You are viewing a plain text version of this content. The canonical link for it is here.
Posted to commits@arrow.apache.org by we...@apache.org on 2020/05/22 01:15:03 UTC
[arrow] branch master updated: PARQUET-1861:
[Parquet][Documentation] Clarify buffered stream option
This is an automated email from the ASF dual-hosted git repository.
wesm pushed a commit to branch master
in repository https://gitbox.apache.org/repos/asf/arrow.git
The following commit(s) were added to refs/heads/master by this push:
new 5602c45 PARQUET-1861: [Parquet][Documentation] Clarify buffered stream option
5602c45 is described below
commit 5602c459eb8773b6be8059b1b118175e9f16b7a3
Author: François Saint-Jacques <fs...@gmail.com>
AuthorDate: Thu May 21 20:12:45 2020 -0500
PARQUET-1861: [Parquet][Documentation] Clarify buffered stream option
Closes #7221 from fsaintjacques/PARQUET-1861-buffered-stream
Authored-by: François Saint-Jacques <fs...@gmail.com>
Signed-off-by: Wes McKinney <we...@apache.org>
---
cpp/src/parquet/properties.h | 25 +++++++++++++------------
cpp/src/parquet/properties_test.cc | 4 ++--
2 files changed, 15 insertions(+), 14 deletions(-)

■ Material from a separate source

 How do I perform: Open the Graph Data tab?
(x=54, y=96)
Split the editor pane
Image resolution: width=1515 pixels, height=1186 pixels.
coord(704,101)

diff --git a/cpp/src/parquet/properties.h b/cpp/src/parquet/properties.h
index 2b07569..2d9725c 100644
--- a/cpp/src/parquet/properties.h
+++ b/cpp/src/parquet/properties.h
@@ -59,31 +59,32 @@ struct ParquetVersion {
/// DataPageV2 at all.
enum class ParquetDataPageVersion { V1, V2 };
-static int64_t DEFAULT_BUFFER_SIZE = 1024;
-static bool DEFAULT_USE_BUFFERED_STREAM = false;
+/// Align the default buffer size to a small multiple of a page size.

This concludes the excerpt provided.